Abstract

Slightly less than half of women with migraine report that menstruation is an important trigger of headache episodes. However, it is rare that menstruation is the only trigger for a patient and its importance as a trigger may be over- emphasized. Accurate diagnosis requires a prospectively kept diary of information showing a consistent and mechanistically valid temporal correlation between migraine attacks and menstrual periods. Abnormal central nervous system response to normal fluctuations in hormones is the likely underlying cause of menstrual migraine. Patients with menstrual migraine do not generally have hormonal abnormalities. Currently available abortive therapy works well for menstrual-related migraine attacks. For the small subset of women for whom this is not the case, and whose menstrual periods and associated headaches are predictable, pre-emptive treatment of the expected headache with scheduled perimenstrual use of a number of agents can be helpful.
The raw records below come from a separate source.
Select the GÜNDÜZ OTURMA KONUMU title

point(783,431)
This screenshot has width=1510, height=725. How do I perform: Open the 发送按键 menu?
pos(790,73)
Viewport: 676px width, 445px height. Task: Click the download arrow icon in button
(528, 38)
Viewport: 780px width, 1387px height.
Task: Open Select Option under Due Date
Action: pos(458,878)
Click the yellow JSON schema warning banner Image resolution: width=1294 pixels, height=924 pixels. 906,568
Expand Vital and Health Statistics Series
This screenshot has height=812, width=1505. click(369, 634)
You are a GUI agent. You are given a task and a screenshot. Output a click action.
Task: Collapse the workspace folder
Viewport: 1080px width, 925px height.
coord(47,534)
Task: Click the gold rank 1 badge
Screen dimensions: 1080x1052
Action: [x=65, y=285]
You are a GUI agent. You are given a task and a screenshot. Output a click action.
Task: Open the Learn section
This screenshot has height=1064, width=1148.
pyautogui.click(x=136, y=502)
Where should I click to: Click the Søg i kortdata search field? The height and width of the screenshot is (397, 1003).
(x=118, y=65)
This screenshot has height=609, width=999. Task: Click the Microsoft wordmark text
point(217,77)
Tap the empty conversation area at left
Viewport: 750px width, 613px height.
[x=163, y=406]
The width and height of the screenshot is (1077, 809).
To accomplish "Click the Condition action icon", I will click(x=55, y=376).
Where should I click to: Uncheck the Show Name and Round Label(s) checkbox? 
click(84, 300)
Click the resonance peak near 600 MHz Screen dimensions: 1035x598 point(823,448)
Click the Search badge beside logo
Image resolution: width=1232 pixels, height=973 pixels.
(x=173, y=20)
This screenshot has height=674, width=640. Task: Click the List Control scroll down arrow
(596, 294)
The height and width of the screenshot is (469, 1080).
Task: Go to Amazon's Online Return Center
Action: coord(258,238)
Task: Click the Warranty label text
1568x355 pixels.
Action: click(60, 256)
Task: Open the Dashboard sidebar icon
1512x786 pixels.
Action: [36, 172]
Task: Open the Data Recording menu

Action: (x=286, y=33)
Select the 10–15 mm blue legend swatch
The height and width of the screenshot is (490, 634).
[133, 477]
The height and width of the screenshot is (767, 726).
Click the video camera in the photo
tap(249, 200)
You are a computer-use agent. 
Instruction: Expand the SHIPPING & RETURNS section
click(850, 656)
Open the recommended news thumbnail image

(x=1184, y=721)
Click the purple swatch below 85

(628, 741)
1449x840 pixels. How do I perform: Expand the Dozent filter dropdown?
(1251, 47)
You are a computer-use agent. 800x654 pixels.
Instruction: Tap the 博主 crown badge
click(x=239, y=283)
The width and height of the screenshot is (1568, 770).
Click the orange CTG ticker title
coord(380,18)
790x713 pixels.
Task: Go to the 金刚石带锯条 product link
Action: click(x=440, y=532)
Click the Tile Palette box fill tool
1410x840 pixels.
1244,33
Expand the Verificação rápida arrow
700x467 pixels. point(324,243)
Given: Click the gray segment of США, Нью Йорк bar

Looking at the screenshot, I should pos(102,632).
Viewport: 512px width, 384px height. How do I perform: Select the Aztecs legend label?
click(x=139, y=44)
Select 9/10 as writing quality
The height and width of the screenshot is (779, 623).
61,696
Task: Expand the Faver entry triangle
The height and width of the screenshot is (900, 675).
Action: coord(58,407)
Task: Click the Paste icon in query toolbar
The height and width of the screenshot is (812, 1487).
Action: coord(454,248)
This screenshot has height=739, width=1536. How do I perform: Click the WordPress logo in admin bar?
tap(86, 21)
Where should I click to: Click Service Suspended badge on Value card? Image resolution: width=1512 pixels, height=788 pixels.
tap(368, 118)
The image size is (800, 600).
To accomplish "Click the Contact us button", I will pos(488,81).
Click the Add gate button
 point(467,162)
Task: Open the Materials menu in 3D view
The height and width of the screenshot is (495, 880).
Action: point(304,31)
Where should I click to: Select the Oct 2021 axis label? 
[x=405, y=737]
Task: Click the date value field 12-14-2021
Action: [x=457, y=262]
A hormonal trigger for migraine headache does not mean that treatment must also be hormonal in nature. Choice of therapy depends on the frequency of menstrual migraine, predictability of menstrual periods, patient preference, and cost. For the small group of women with refractory menstrual migraine, hormonal therapy can be tried, with the understanding that the quality of evidence for these interventions is low and their risk to benefit ratios not established. The perimenstrual use of triptan medications is currently being investigated for the treatment of menstrual migraine. Preliminary results are inconclusive, and until further evidence regarding the efficacy, safety, practicality, and cost effectiveness of this approach is available, their routine use in this manner for menstrual migraine is not recommended.